There was little to cheer about in Obama’s response. Climate change was a critical issue, he said. “I believe scientists who say we are putting too much carbon emissions into the atmosphere and it’s heating the planet and it’s going to have a severe effect.”

He admitted “we’re not moving as fast as we need to” before citing his administration’s measures to improve car fuel efficiency and increase clean energy production. Future priorities included energy-efficient building codes and help for developing countries to build their own clean technologies.

That’s it. No measures to discourage fossil fuel extraction or to put a price on carbon; no discussion of changes to patterns of transportation; nothing about agriculture and food production. In other words, no indication that he really grasps the full extent of what has to be done.

But that’s the good news. On the other side of the election divide sits Republican aspirant Mitt Romney, and from here the story only gets worse.

Romney himself says he doesn’t know what causes climate to change, the position you take when you don’t want to do anything. But that pales into insignificance when the spotlight is put on the people who, backed by big business, shaped the thinking and direction of his campaign. Their most visible expression is the mindless anger of the Tea Party movement.

In his MTV interview, Obama said he was “surprised” that climate had not been a campaign topic. He shouldn’t have been. Man-made global warming has been off the agenda because Americans with political ambitions know that to even hint that it’s valid may be an act of political suicide.

Take the case of former South Carolina congressman Bob Inglis, a solid Republican conservative who thought decades of party service had earned him a right to speak his mind. When he said he supported action to cut emissions, his own party refused to endorse him for re-election in 2010.

After his primary loss, Inglis told David Corn of the online journal Mother Jones that Republican colleagues knew “deep down” that they needed to adopt measures to cut carbon emissions, but were being herded by the “hot microphones” of radio and TV shock-jocks, “like flame throwers causing people to run with fear and panic”.

The campaign against climate action is a cynical exercise in disinformation. The well-funded lobbyists behind it — people like Myron Ebell, a policy director for the Competitive Enterprise Institute — seem immune to the charge that they’re getting short-term gain from long-term pain.

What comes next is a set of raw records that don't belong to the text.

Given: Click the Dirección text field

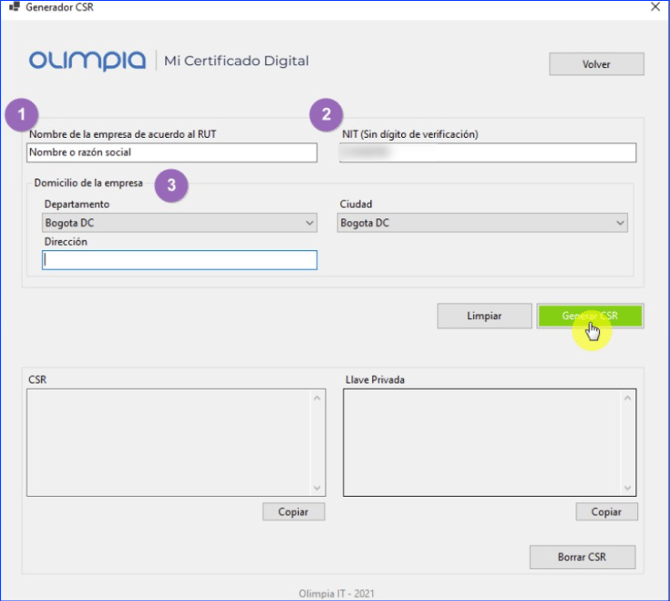Looking at the screenshot, I should pos(180,260).
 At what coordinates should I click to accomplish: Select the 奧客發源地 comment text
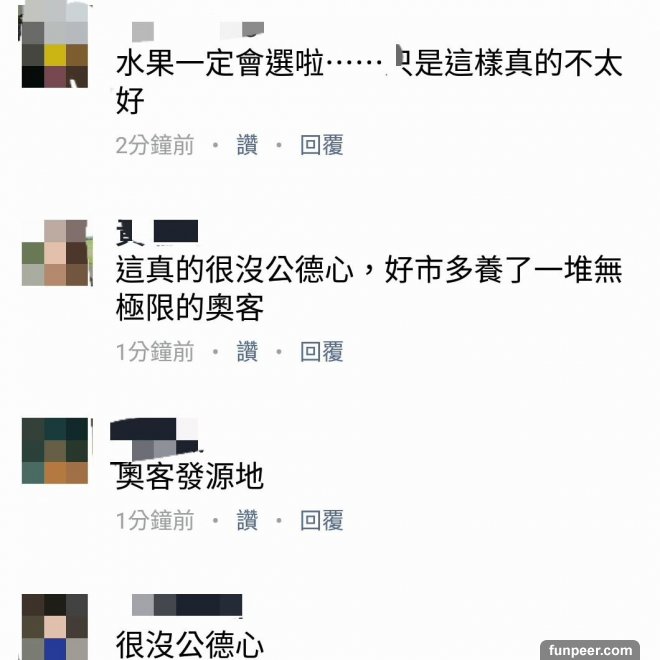tap(189, 476)
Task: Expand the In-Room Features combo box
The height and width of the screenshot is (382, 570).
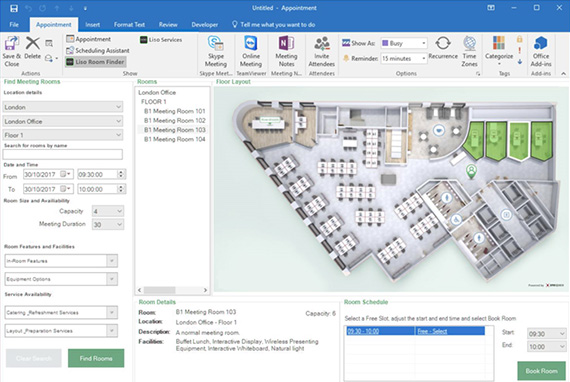Action: 61,261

There are chinks in the armour. “What if you’re wrong?” Ebell was asked in an interview for the PBS pre-election documentary Climate of Doubt. “Then I’ll have to say I’m sorry,” said Ebell, “and I wish we could do something to speed up our efforts to reverse the policies that we have supported.”

Saying sorry and wishing for better won’t be enough, but it would be an improvement on what Ebell and his many colleagues are currently up to. Until reality overtakes the campaigns of these people and their backers, all of us — in Australia as in the US — are in for plenty more mischief.

Today is decision day for Americans. May their chosen leader have the courage to stand up for sanity, and move with all due speed to lead his country and the world out of the mad, dark, deluded world of climate denial.